▶ Document segment:

***

Logo

Detect System Metric Change (CPU Utilization)

Get Example

Theory
Unusual values of system CPU metrics could indicate a problem with that system or one of its component subsystems.

Description
This use case recipe identifies hosts on which a processor core exhibits an unusually high average CPU utilization. It also detects the core with the high utilization.

Effectiveness
This use case recipe is provided as a basic example of how automated anomaly detection can be used to detect potential system issues. Other recipes, based upon alternative or more complex changes than CPU utilization, may produce more effective detection results. For example, modifying this recipe to also detect unusual values of I/O operations and/or memory usage would be more likely to represent behavior worthy of alerting.

***

▶ Supplied entries:

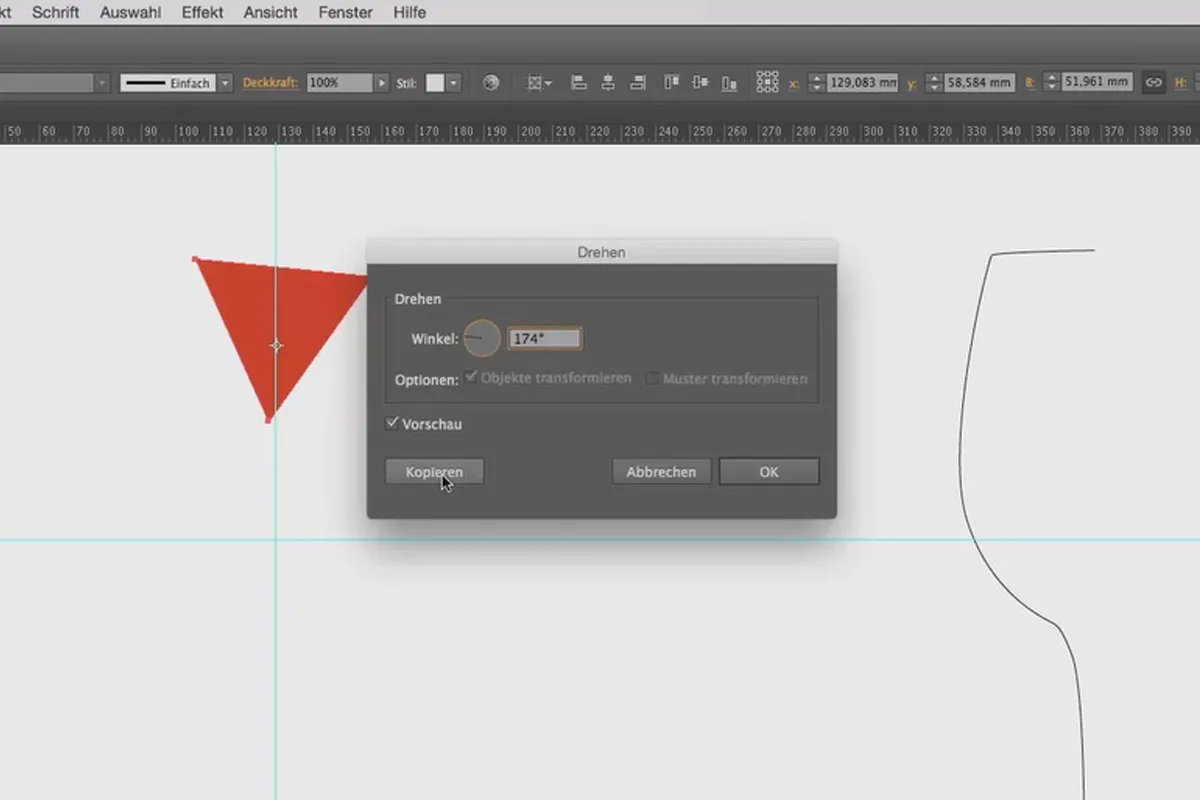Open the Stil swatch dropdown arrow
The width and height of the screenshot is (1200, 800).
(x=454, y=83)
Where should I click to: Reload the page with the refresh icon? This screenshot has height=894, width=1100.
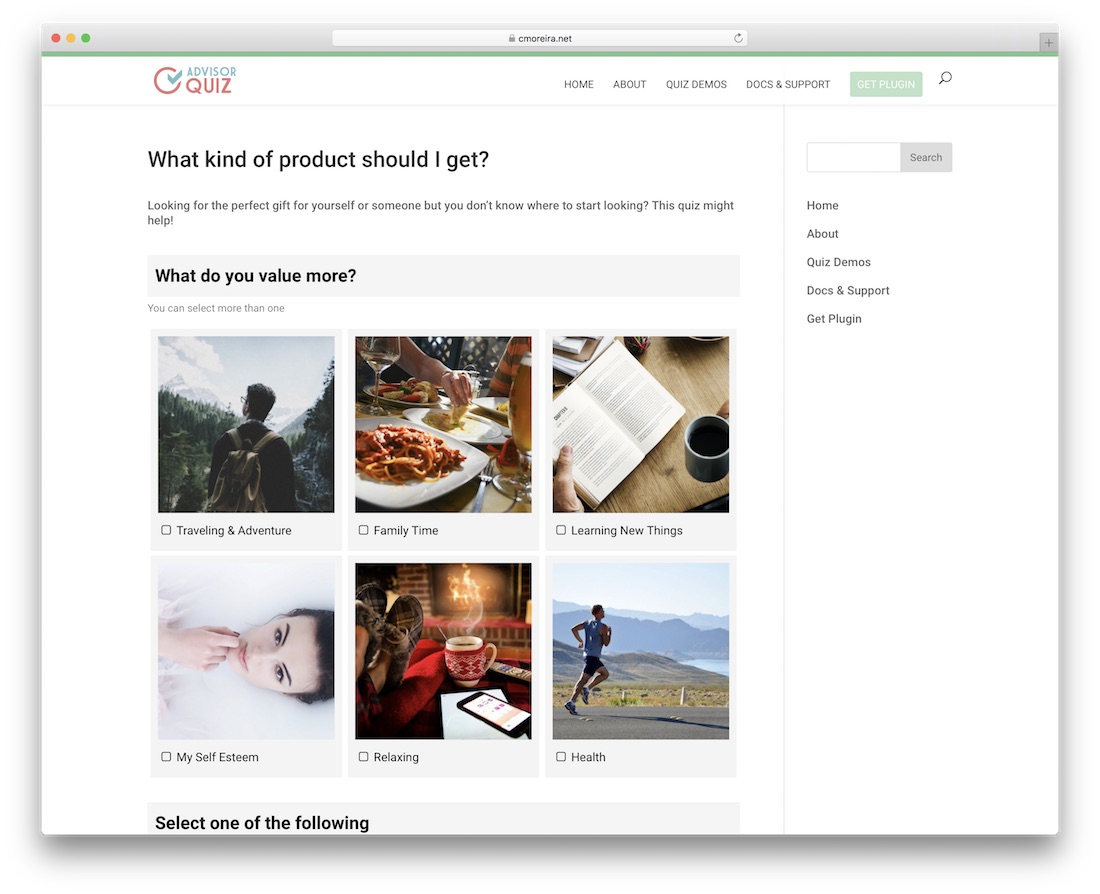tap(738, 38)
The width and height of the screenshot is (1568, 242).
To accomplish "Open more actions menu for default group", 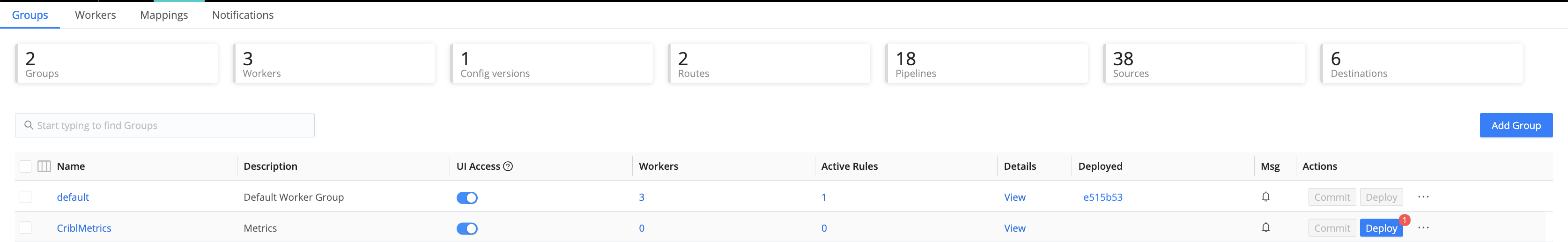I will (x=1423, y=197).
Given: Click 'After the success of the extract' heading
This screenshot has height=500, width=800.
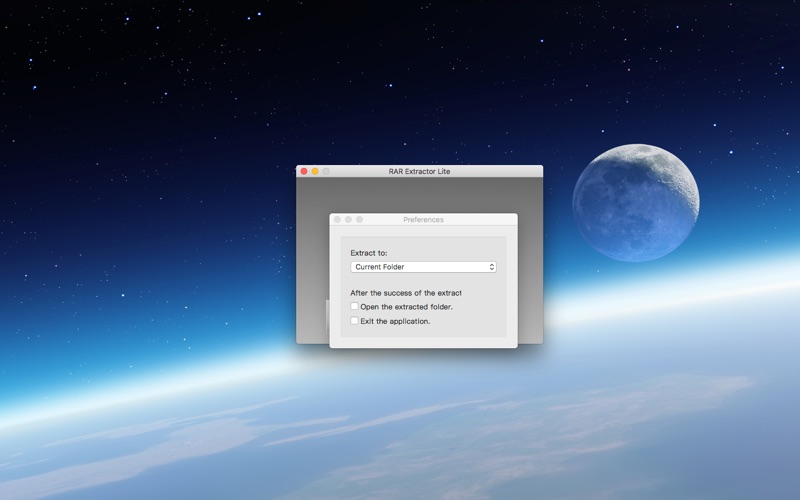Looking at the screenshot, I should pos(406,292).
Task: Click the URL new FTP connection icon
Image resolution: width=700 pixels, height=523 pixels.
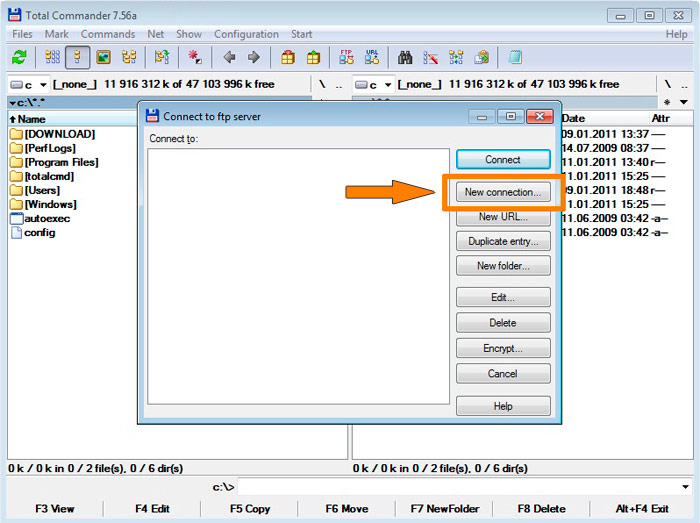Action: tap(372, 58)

***

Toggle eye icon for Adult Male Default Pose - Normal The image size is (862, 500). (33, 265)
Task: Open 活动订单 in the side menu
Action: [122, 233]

***

▶ The tasks:
A) In the CPU utilization recipe, besides the hosts, what does the recipe also detect?
B) Translate this sentence from the CPU utilization recipe into Spanish: "Unusual values of system CPU metrics could indicate a problem with that system or one of its component subsystems."
C) Write out the part of the CPU utilization recipe from "Detect System Metric" to "the high utilization.", copying it exactly.
The rows are separate material and unrelated to the CPU utilization recipe.

▶ Task solutions:
A) It detects the processor core with the high utilization.

B) Los valores inusuales de las métricas de CPU del sistema podrían indicar un problema con ese sistema o con uno de sus subsistemas componentes.

C)
Detect System Metric Change (CPU Utilization)

Get Example

Theory
Unusual values of system CPU metrics could indicate a problem with that system or one of its component subsystems.

Description
This use case recipe identifies hosts on which a processor core exhibits an unusually high average CPU utilization. It also detects the core with the high utilization.